Task item: Restate each entry exactly, without pictures.

Data:
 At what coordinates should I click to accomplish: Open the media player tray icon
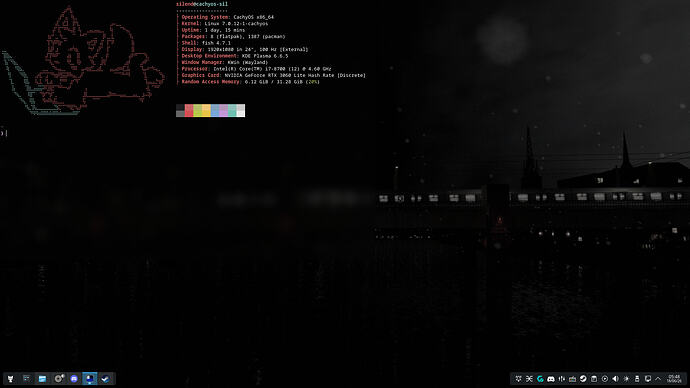605,379
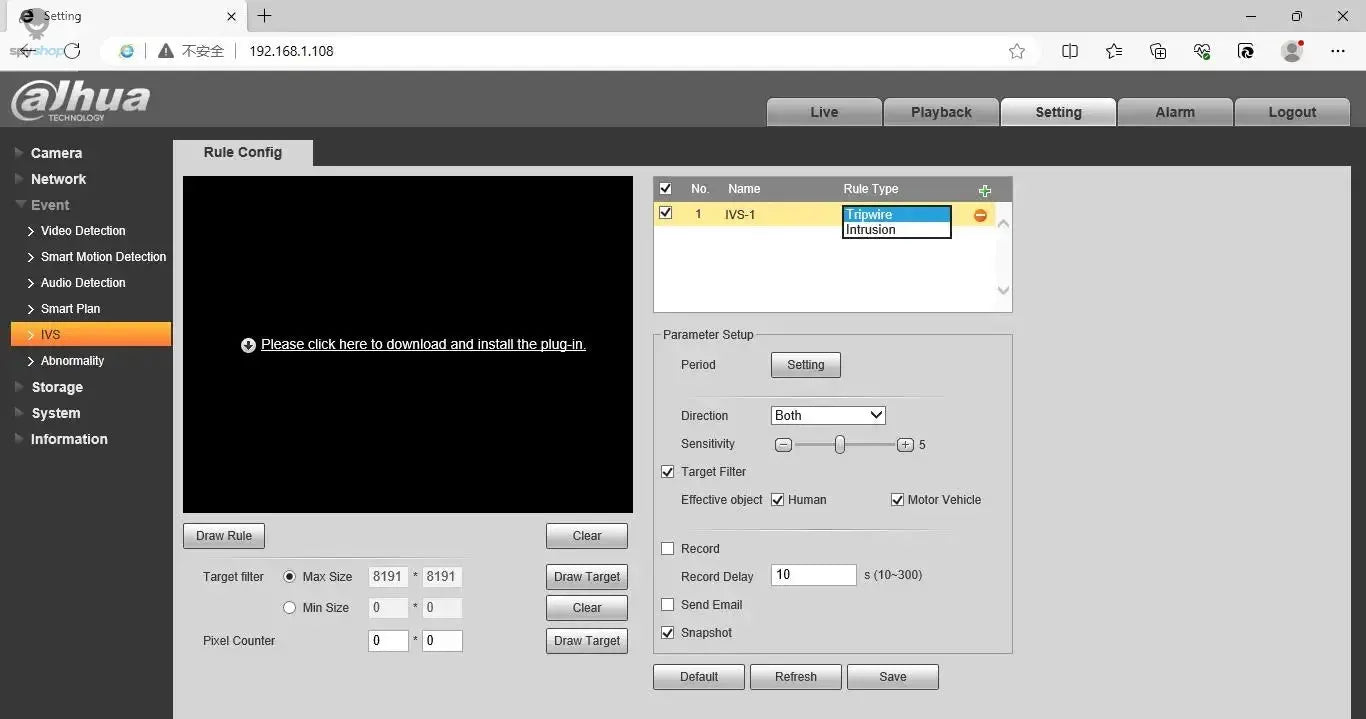Viewport: 1366px width, 719px height.
Task: Uncheck the Motor Vehicle effective object
Action: [x=897, y=499]
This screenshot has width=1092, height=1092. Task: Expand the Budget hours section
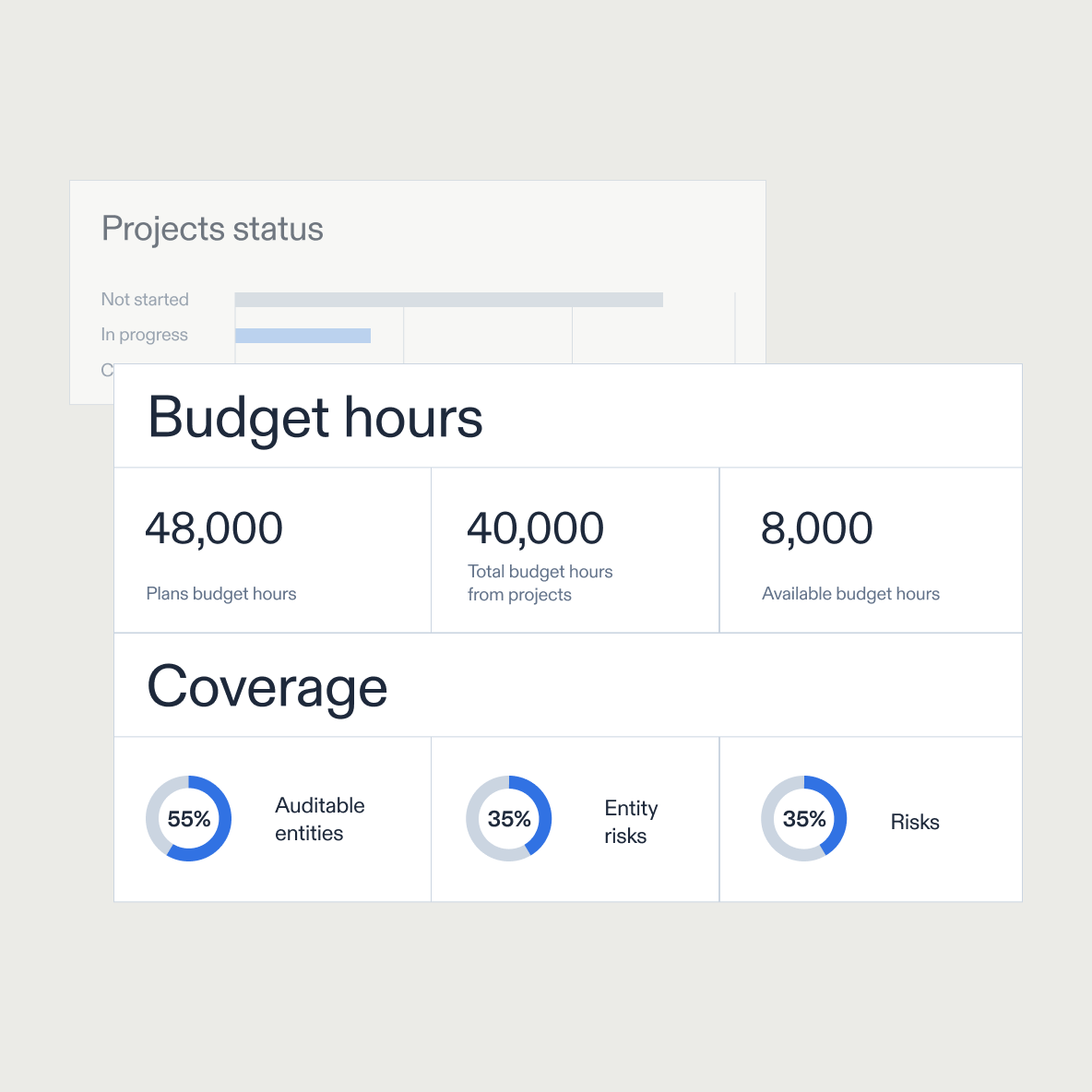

Answer space:
 At what coordinates should I click to accomplish: Open the media player tray icon
605,379
Viewport: 1366px width, 719px height.
Task: Uncheck the Motor Vehicle effective object
Action: [x=897, y=499]
This screenshot has width=1092, height=1092. Task: Expand the Budget hours section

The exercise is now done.